Its a very personal form of music-making, and Magogo typifies this in her characteristic descending melodic lines and her vocal treatment that starts each phrase musically and tapers-off in a declamatory, spoken-word fashion. These all give a pulling-back feel to every statement. It is like every line ends in the vibrating chest. Vibrating due to the gourd, but also vibrating due to the locus of that particular vocal-production inside the body.
Inside are emotions, hidden secrets which Magogo reveals at her will.

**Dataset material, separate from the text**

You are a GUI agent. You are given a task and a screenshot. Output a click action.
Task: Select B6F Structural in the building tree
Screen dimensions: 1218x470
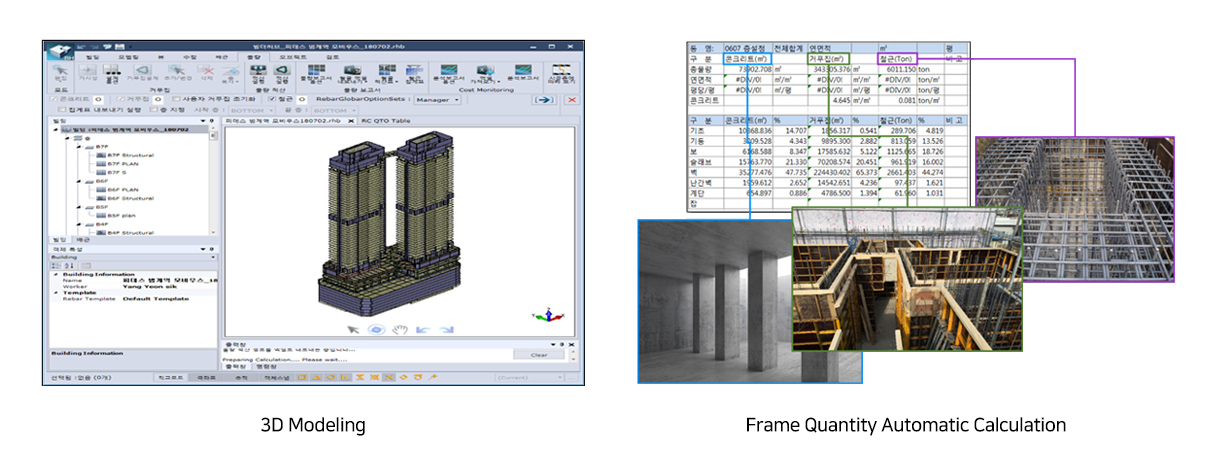pyautogui.click(x=130, y=198)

Stuck in a marriage of convenience, her’s was a life under constraint. A life lived to please authority,
In 1906, during the time of the Zulu Rebellion against Poll tax that was being imposed by the Natal white Government, Dinizulu (who was viewed as an instigator) was arrested. Magogo vividly remembered this moment, as she would relate how the British officers gave her a biscuit, as she watched her father being taken. Magogo grew up essentially as an orphan. Magogo describes her upbringing as unhappy, as she was taken away from home, soon after her father was arrested. She was brought up in the Buthelezi homestead.
This is important in understanding the character of ugubhu music. The way in which ugubhu is played performs aloneness. It is an instrument of a highly intimate quality, you sing to yourself essentially. And the sonic field that is produced by the resonater of the instrument creates the accompaniment.

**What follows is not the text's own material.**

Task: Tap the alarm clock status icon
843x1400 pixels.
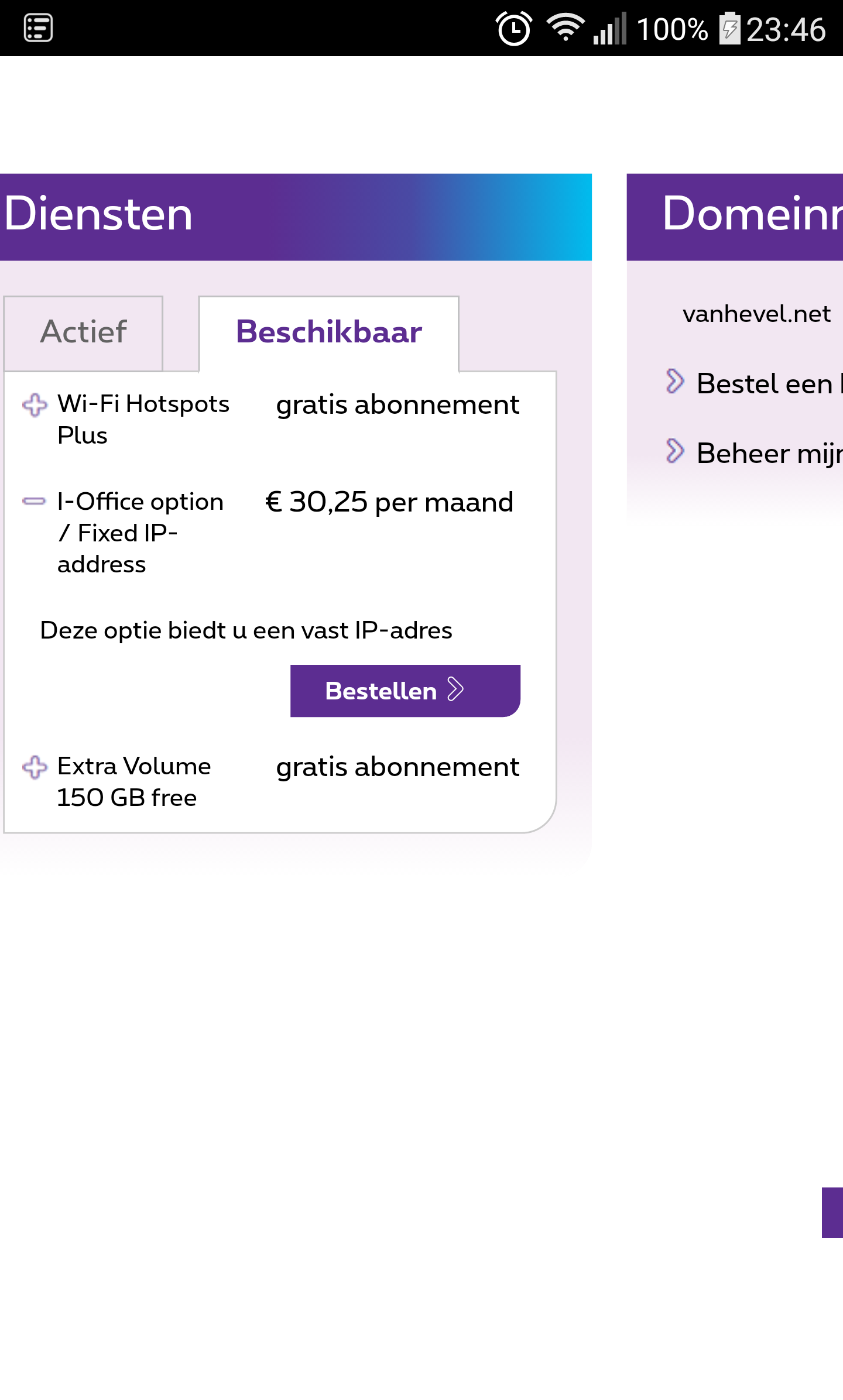Action: [x=513, y=28]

Her songs are in a way not so different from the laments king David, in the bible, would sing while accompanying himself on the lyre. Magogo would have been familiar with David’s Hebrew songs, as she would later relate that she read through the bible from beginning to end, many times in her lifetime. Both are quite personal instruments, they are for a chamber setting rather than for a mass public performance. As the lyre is with merely 5-strings, ugubhu is also of merely 2-fundamentals, upon which the entire vocal texture extrapolated.
In fact if you look at the instances in which David is reported to have picked up his lyre and sung a song, it was at those times when he was experiencing psychological loneliness, a time of depression where he would plead to God for an answer to his doubts. These were at points where he was experiencing disappointment with his reality.
There is something to be said about Magogo and David spending time alone as they were growing up, just as David spent a lot of time alone, as the youngest of his brothers and a shepherd boy, Magogo too spent a lot of time alone in the Buthelezi homestead—the family household with an acute awareness of the little girl who belonged to the opposing clan.
There is a way in which her musical expression replays this primal scene of loneliness. She responds to her own questions while she is singing. She enacts her own dramas.
It is under this scenario of the isolated singer that Magogo’s ugubhu songs take their form. Her instrument stands-in for the group of singers who are not there. In a sense, Magogo’s individual style of making music also refutes the belief that traditional Africans were always singing as one-big-happy-group.
Princess Magogo died in 1984.
In 2003, she was posthumously awarded the The Presidential Order of Ikhamanga in Gold for her “a life of prolific musical composition, and outstanding contribution to the preservation of traditional music in South Africa”. And later she was awarded a Lifetime Achievement SAMA (South African Music Award).